_Work task:_
The entries below contain a stretch that opens with the line containing "Open the Grok explain-post icon" and closes with the line containing "Select 贵州 in"; set down that stretch exactly, both ends included, and nothing else.

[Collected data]
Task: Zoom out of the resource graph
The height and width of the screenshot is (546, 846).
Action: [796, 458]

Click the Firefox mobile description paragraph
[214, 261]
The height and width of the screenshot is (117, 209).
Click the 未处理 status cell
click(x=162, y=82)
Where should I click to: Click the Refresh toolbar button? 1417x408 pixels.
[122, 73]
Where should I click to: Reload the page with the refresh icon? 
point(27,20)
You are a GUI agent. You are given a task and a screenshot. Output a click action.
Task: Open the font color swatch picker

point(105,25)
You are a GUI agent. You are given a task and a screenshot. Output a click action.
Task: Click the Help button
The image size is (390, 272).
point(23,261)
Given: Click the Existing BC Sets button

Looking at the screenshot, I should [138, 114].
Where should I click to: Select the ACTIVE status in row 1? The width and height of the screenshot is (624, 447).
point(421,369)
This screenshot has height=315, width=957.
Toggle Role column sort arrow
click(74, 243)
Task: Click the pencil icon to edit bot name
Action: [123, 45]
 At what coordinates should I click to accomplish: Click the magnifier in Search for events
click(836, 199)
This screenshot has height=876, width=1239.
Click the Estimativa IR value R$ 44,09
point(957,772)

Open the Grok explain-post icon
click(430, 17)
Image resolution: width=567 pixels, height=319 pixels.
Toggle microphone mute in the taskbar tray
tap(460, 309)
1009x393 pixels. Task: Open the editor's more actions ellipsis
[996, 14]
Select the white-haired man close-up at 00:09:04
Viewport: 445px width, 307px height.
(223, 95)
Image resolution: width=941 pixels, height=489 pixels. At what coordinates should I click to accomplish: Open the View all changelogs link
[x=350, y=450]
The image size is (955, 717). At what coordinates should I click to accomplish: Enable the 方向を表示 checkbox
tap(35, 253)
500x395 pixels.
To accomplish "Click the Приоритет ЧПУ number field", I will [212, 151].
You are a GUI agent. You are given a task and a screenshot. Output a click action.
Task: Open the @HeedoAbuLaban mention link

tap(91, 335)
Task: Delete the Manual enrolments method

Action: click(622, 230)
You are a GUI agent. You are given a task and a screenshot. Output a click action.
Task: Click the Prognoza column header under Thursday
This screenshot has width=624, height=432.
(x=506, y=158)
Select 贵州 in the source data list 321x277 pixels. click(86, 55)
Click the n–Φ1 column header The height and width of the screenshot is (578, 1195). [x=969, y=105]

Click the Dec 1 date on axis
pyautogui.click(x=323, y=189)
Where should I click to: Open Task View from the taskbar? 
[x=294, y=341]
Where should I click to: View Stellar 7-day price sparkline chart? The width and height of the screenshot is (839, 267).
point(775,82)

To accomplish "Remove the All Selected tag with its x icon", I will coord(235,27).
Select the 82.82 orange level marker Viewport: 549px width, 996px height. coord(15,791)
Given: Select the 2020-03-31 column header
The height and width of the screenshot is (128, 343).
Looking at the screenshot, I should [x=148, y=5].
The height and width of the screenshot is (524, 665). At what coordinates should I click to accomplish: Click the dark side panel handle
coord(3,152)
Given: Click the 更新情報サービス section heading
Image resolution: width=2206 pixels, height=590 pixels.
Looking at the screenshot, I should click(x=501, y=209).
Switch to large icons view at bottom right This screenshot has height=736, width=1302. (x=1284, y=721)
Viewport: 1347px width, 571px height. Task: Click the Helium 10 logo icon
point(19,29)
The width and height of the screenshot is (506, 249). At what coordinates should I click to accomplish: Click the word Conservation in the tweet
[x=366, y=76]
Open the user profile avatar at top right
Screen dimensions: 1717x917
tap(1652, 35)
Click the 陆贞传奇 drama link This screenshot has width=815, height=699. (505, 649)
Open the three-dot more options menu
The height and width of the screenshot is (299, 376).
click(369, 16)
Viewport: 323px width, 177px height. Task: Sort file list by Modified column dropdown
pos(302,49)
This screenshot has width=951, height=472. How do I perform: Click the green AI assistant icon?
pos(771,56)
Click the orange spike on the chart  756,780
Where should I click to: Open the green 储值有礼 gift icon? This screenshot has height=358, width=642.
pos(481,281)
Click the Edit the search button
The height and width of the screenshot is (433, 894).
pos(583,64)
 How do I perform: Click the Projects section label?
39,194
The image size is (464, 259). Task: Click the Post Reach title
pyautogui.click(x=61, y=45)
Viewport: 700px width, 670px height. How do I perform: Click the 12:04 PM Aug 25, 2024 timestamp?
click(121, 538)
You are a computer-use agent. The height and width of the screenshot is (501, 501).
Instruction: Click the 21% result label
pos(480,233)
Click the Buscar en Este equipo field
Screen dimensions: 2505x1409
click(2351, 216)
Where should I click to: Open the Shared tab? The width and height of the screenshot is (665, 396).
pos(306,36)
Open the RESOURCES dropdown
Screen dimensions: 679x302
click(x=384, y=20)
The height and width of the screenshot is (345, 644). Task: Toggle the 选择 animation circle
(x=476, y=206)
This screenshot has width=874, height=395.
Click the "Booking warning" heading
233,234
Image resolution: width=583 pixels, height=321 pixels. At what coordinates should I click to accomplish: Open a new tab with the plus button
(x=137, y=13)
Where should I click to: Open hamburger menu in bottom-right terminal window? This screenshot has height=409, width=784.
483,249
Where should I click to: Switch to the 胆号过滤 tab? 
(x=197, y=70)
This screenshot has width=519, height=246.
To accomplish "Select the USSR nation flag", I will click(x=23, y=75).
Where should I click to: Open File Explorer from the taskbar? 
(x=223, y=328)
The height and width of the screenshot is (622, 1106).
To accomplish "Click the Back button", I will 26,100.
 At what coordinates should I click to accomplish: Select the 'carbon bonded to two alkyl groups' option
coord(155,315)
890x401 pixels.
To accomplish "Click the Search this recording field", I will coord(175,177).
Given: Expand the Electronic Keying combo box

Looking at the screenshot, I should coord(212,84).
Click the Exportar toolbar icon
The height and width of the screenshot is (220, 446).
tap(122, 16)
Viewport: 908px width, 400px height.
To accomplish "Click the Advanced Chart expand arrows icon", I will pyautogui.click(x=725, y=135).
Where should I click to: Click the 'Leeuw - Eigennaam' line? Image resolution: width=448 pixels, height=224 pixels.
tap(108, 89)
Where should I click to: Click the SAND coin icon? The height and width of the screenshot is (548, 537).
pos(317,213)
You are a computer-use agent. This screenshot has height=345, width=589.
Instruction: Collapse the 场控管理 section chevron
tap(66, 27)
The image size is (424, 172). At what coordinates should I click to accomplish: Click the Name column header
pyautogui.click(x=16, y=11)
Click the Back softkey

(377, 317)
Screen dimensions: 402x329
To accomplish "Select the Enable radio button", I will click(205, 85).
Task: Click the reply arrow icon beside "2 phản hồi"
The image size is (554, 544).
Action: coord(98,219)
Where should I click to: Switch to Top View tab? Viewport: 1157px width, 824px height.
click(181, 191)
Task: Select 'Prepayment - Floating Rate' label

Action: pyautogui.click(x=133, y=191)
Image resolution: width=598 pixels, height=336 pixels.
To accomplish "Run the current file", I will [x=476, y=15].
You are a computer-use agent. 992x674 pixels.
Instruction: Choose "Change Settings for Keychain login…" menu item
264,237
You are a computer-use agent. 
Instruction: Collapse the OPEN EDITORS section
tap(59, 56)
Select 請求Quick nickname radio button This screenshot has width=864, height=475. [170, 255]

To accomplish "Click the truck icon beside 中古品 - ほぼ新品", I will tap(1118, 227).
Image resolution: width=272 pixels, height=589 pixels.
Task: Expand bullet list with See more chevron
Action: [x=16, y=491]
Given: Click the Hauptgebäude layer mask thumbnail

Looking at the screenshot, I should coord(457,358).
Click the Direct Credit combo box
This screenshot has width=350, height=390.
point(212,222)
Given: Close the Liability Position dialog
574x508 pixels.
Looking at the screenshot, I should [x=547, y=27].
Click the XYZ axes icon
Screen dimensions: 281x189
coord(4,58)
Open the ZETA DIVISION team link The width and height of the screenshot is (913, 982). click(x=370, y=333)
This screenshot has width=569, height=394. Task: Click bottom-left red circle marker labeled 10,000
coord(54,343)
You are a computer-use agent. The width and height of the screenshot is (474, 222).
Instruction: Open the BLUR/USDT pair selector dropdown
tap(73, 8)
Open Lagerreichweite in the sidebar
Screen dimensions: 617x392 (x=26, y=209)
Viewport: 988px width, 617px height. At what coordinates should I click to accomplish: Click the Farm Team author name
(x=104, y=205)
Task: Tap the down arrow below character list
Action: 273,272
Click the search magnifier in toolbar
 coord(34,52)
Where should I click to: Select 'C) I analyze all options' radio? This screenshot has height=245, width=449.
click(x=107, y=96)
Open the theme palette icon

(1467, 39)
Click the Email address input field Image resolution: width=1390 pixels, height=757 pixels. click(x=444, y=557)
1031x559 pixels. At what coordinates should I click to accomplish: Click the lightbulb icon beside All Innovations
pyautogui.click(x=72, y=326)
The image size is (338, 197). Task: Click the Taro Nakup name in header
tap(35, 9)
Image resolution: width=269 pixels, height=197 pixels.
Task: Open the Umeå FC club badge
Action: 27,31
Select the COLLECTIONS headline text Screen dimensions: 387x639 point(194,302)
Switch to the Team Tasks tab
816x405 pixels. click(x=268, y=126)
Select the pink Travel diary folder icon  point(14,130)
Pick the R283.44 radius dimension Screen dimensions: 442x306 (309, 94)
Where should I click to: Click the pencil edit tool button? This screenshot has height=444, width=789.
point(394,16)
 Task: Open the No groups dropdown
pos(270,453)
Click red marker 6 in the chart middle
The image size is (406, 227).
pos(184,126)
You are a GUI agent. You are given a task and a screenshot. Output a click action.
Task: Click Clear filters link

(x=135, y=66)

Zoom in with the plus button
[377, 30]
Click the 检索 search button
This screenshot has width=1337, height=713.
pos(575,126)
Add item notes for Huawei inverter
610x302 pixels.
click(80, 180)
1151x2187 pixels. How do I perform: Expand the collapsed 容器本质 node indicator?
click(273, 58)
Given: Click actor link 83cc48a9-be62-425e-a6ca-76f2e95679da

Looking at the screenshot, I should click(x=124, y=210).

_The completed task:_
Open the Grok explain-post icon
click(430, 17)
Image resolution: width=567 pixels, height=319 pixels.
Toggle microphone mute in the taskbar tray
tap(460, 309)
1009x393 pixels. Task: Open the editor's more actions ellipsis
[996, 14]
Select the white-haired man close-up at 00:09:04
Viewport: 445px width, 307px height.
(223, 95)
Image resolution: width=941 pixels, height=489 pixels. At what coordinates should I click to accomplish: Open the View all changelogs link
[x=350, y=450]
The image size is (955, 717). At what coordinates should I click to accomplish: Enable the 方向を表示 checkbox
tap(35, 253)
500x395 pixels.
To accomplish "Click the Приоритет ЧПУ number field", I will [212, 151].
You are a GUI agent. You are given a task and a screenshot. Output a click action.
Task: Open the @HeedoAbuLaban mention link

tap(91, 335)
Task: Delete the Manual enrolments method

Action: click(622, 230)
You are a GUI agent. You are given a task and a screenshot. Output a click action.
Task: Click the Prognoza column header under Thursday
This screenshot has width=624, height=432.
(x=506, y=158)
Select 贵州 in the source data list 321x277 pixels. click(86, 55)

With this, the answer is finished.